Go through the data below and gather each line containing "computer".

.....

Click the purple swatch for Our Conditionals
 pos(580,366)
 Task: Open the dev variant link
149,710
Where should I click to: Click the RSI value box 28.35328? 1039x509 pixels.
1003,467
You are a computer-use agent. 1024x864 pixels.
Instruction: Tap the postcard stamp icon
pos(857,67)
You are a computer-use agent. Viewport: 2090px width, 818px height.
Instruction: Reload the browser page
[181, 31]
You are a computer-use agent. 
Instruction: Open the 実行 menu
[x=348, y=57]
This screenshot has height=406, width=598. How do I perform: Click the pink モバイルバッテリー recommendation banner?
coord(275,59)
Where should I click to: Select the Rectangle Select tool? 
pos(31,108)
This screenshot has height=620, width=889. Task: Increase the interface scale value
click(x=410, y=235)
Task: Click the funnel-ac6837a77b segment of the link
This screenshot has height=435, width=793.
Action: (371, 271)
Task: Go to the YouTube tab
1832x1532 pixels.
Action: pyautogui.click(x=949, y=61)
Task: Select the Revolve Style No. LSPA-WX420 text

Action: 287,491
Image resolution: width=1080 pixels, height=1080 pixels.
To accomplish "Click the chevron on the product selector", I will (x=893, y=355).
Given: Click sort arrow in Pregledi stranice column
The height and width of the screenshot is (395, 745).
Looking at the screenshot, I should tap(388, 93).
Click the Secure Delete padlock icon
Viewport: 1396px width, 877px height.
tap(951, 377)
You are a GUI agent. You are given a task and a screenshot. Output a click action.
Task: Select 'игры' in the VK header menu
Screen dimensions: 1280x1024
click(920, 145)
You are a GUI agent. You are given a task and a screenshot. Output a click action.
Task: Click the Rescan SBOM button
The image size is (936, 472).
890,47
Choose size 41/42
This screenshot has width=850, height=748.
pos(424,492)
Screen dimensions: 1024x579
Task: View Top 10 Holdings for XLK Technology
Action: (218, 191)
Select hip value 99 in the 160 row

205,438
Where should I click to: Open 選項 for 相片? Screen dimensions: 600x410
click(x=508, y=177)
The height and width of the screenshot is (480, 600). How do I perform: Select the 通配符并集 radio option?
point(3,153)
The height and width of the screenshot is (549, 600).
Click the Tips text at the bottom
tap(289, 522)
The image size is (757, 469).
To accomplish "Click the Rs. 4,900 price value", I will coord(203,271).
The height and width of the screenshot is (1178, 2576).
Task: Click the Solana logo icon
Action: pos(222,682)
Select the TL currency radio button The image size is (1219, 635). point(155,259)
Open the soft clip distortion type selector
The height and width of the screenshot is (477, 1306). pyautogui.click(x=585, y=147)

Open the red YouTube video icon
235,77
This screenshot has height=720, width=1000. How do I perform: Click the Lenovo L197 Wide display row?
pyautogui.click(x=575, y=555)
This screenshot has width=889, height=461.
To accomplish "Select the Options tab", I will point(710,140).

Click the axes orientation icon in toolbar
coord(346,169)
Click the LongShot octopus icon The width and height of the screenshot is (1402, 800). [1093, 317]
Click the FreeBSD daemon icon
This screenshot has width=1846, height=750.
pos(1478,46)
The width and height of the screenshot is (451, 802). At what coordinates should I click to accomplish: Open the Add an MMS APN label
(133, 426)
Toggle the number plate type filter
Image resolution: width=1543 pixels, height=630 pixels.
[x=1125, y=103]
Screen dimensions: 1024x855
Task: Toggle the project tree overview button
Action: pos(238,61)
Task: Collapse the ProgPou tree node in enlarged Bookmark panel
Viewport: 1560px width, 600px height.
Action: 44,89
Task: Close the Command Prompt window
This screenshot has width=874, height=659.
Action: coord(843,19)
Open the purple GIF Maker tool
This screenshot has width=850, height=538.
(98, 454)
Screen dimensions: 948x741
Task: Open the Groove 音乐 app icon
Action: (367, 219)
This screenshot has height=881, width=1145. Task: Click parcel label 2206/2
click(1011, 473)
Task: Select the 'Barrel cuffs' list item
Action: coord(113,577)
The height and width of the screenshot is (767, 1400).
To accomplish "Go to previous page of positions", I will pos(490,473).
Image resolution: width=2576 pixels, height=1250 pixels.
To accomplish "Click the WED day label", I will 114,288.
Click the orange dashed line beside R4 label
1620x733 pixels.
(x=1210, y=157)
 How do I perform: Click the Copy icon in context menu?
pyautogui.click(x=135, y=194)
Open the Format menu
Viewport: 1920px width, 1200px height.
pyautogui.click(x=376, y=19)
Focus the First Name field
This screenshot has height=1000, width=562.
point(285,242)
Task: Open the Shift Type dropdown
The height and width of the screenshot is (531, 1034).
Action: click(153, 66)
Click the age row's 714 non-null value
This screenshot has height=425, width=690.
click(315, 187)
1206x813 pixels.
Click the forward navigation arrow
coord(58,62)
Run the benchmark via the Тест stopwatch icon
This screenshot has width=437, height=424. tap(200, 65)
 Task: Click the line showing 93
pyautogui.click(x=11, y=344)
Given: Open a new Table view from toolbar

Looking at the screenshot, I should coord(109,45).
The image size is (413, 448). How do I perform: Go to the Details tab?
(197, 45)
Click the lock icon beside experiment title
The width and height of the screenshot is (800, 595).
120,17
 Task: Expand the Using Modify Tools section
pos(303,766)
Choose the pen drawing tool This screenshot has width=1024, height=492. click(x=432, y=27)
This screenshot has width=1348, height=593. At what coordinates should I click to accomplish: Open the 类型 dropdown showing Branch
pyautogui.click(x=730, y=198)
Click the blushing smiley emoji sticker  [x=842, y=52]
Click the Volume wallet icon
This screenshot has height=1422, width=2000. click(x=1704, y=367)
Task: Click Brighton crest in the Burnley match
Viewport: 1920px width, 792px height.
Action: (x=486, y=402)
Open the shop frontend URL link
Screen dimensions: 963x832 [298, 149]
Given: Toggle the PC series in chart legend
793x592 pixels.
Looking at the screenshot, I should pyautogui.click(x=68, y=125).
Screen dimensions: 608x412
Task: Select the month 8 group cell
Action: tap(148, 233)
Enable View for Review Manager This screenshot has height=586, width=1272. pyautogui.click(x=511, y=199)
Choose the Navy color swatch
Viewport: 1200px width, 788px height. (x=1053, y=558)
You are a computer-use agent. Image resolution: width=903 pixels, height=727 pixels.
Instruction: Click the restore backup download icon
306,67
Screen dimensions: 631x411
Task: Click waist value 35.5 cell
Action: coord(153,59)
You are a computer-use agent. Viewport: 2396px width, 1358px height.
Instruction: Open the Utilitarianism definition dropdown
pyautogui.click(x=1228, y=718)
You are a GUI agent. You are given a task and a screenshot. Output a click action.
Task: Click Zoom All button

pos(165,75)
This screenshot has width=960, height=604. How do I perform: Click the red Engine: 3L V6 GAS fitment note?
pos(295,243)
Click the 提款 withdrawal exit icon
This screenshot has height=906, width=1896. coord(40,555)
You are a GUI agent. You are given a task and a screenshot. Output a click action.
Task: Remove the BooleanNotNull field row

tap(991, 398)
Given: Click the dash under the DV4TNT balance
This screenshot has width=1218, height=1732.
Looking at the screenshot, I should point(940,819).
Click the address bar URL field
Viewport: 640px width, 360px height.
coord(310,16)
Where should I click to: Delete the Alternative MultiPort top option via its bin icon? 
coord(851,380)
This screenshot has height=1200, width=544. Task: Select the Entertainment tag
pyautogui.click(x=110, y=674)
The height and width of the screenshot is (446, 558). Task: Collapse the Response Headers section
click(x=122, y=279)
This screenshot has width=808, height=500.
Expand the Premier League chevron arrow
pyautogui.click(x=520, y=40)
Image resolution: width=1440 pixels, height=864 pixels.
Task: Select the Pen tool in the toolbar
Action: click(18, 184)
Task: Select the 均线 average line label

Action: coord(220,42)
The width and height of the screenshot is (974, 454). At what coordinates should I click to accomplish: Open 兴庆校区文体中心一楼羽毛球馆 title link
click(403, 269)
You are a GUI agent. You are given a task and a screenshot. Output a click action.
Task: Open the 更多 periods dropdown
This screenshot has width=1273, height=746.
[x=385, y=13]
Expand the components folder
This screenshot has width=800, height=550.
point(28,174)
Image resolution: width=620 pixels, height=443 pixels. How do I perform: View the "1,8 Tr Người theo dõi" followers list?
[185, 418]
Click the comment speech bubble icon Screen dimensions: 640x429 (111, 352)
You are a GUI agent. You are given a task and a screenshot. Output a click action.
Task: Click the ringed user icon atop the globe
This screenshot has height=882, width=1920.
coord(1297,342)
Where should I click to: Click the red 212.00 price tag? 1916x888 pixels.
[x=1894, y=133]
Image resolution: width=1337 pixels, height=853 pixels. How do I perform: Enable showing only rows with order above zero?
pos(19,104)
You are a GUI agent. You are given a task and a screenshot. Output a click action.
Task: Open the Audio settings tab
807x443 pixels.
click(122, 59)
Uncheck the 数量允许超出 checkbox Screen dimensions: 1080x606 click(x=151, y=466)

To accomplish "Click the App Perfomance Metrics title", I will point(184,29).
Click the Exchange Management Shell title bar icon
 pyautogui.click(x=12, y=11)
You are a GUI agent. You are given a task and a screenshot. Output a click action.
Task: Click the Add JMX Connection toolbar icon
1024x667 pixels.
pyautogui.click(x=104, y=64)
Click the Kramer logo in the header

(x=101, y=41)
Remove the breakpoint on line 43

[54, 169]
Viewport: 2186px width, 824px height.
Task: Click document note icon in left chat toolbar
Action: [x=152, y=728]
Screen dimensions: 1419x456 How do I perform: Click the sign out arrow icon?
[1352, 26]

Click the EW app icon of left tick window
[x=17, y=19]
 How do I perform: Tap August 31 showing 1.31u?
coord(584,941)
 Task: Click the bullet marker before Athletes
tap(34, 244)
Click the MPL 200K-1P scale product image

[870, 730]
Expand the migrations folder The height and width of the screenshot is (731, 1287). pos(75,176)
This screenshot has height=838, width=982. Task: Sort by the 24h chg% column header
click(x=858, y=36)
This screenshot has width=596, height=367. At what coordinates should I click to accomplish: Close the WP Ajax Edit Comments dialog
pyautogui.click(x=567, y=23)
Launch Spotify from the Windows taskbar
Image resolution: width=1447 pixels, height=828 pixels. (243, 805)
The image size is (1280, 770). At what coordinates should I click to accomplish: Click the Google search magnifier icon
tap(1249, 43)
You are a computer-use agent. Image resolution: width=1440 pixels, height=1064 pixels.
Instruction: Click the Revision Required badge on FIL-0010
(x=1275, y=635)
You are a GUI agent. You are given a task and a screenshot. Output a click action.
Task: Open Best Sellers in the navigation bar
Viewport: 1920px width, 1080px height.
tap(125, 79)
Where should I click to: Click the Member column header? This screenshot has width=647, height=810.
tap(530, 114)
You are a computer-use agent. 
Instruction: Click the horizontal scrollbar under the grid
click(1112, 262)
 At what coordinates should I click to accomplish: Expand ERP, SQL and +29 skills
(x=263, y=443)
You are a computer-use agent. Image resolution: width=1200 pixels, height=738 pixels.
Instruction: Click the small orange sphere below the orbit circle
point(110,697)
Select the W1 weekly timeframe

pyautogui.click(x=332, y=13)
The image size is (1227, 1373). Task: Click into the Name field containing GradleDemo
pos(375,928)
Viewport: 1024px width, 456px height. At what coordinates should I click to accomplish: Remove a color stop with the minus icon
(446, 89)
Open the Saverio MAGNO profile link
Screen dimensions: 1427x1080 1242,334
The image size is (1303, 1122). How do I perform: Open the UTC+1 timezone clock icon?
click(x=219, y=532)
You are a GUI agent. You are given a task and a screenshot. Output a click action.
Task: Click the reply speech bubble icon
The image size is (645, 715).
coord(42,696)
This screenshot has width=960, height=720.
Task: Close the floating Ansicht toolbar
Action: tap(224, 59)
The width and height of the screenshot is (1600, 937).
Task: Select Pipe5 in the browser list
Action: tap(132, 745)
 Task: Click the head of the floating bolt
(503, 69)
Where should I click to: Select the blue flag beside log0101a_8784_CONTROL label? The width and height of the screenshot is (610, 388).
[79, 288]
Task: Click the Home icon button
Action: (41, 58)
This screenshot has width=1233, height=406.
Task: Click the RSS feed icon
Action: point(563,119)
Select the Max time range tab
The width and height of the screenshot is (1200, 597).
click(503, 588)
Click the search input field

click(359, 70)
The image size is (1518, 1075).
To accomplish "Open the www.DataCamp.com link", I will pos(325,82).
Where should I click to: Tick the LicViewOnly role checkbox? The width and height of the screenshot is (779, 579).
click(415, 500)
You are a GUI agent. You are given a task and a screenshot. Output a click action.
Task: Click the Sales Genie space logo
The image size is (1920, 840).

.....

RESULT:
You are a computer-use agent. 1024x864 pixels.
You are a computer-use agent. Viewport: 2090px width, 818px height.
You are a computer-use agent. 
You are a computer-use agent. Image resolution: width=903 pixels, height=727 pixels.
You are a computer-use agent. Viewport: 2396px width, 1358px height.
You are a computer-use agent. Image resolution: width=1440 pixels, height=1064 pixels.
You are a computer-use agent. 
You are a computer-use agent. Image resolution: width=1200 pixels, height=738 pixels.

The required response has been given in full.